Elon Musk: Yeah, we’re not giving up anything that is significant that I’m aware of. We’ve had a long period of prosperity from 2019 to now.
So if a company is sort of, organizationally, is five percent wrong per year, that accumulates to 25, 30 percent of inefficiency. We’ve made some corrections along the way, but it is time to reorganize the company for the next phase of growth.
And you really need to reorganize it. Just like a human when you start off as one cell, then become a zygote system, a blastocyst, and you start growing arms and legs and briefly have a tail,
Lars Moravy: But you shed the tail.
Elon Musk: You shed the tail, hopefully. And then your baby… A company is kind of like a creature growing and if you don’t reorganize it for different phases of growth, it will fail.
You can’t have the same organizational structure, if you’re 10 cells, versus 100, versus a million, versus a billion, versus a trillion. Humans are like around 35 trillion cells. It doesn’t feel like it, it feels like you’re one person, but no. You’re basically a walking cell colony of roughly 35 trillion, depending on your body mass, and about three times that number in bacteria. So anyway, you’ve got to reorganize the company for a new phase of growth or it will fail to achieve that growth.
Martin Viecha: Thank you. Let’s go to Mark Delaney from Goldman Sachs. Mark, please go ahead and unmute.
Mark Delaney: Yes, good afternoon. Thanks very much for taking the question. The company had previously characterized potential FSD licensing discussions as in the early phase and some of the OEMs really had not been believing in it.

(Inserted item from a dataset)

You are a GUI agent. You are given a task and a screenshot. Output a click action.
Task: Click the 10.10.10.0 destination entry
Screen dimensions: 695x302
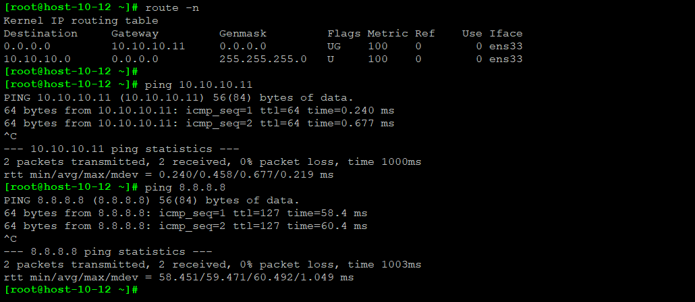click(x=37, y=59)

Can you elaborate on how much the licensing business opportunity you mentioned today has progressed, and is there anything Tesla needs to achieve with the technology in terms of product milestones, in order to be successful reaching the licensing agreement in your view?
Elon Musk: Well, I think it just needs to be obvious that our approach is the right approach, and I think it is. I think we’re, now with 12.3, if you just have the car drive you around it is obvious, that our solution, with a relatively low-cost inference computer and standard cameras, can achieve Self-Driving. No Lidars, no radars, no ultrasonics, nothing.
Lars Moravy: No heavy integration work for vehicle manufacturers.
Elon Musk: Yeah, so it’d really just be a case of having them use the same cameras and inference computer and licensing our software. But once it becomes obvious that, if you don’t have this in your car, nobody wants your car. It’s a smart car.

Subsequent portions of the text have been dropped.